**Work instructions:**
**a)** Reproduce everything in the text on software requirements from "I show ways" down to "keep going wrong?", keeping the wording unchanged.
**b)** Take the text on software requirements further, picking up right after its last sentence.

**Page:**
+ + + +

This paper discusses the biggest problems that happen time and again in the software development process:

We don't fully understand the users' requirements up front.
The users don't really understand the design that we put together.
It's only when we deliver code to the user that we all find out how much trouble we're in.
The users don't have sufficiently detailed plans to test the system before it goes live.
When the system does go live, we get into even more trouble.

I show ways in which the humble use case can be extended to better solve these problems, and to improve the quality of the solutions that we deliver.

Why do things keep going wrong?

If we have been developing computer software for so long, and if we know so much about how it should be done that our universities offer graduate courses in computer science and software engineering, how come we keep getting it wrong? In his book "Great Software Debates", Alan M. Davis states that "Requirements" are "The Missing Piece of Software Development". Usually the people developing software are not experts in the business that they're trying to automate, and the people in the business, who know it backwards, are not experts in software development. Both groups use their own language to talk about their area of expertise. Neither group understands the other particularly well. Communication is poor. Both groups hope that the problem will go away while they're developing the system. It does, but too late. By then the damage is done!

"The user requirements have changed"

First, let me dispose of the oldest, lamest excuse in the industry (I should know, I have used it often enough): "The user requirements have changed". Maybe we have to build an accounting system, or an order entry system, or whatever. People have been doing these things for centuries. Double-entry bookkeeping, for example, goes back to 12th century Italy, and hasn't changed much since. The people doing it get trained in schools, colleges, universities, and then get extensive on-the-job training before they start to practise their trade. So we build a system to meet what we think their needs are. We have many meetings with them, where we talk computer jargon and they try to pretend they understand what we're saying. But the first time they really understand how little we know about their business is when they try out the system that we have built for them. Then, suddenly, they communicate, long and loud. But we are smart. We have been burned before, so we got them to sign a contract in advance that says if they want anything different from what we build them, they pay. We say, "The user requirements have changed". That's usually not true. It's their understanding of what we're doing to them that has changed, and, after a lot of loud shouting, our understanding of their business processes and needs changes too. But then we get deployed on a new project in a different business where we're just as green as before, and the cycle repeats itself.

How can we discover the real requirements?

+ + + +

**Given information:**
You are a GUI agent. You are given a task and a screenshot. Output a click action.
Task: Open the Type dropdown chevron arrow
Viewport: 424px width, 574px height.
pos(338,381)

+ + + +

**Expected results:**
**a)**
I show ways in which the humble use case can be extended to better solve these problems, and to improve the quality of the solutions that we deliver.

Why do things keep going wrong?

**b)**
Lots of good ways have been developed to help computer people to talk with business people to discover what it is they do, and what the proposed new software should do in order to help them get their job done. These are generally called "methodologies" by the people who develop them. As the Wikipedia article on this points out, it would be more accurate to call them "methods". There used to be a whole lot of competing methods around, each with their own jargon. Mercifully, most have converged on a common jargon called the Unified modelling Language together with common techniques and diagrams. The UML components that deal most directly with capturing and documenting user requirements are:

The Actors, who use a computer system or trigger actions within it.
Actions, which are the things that Actors and computer systems do together to achieve something useful.
Use Cases, which are short stories written in business language that describe what Actors do to perform Actions.
Use Case Diagrams, which are Use Cases written as diagrams.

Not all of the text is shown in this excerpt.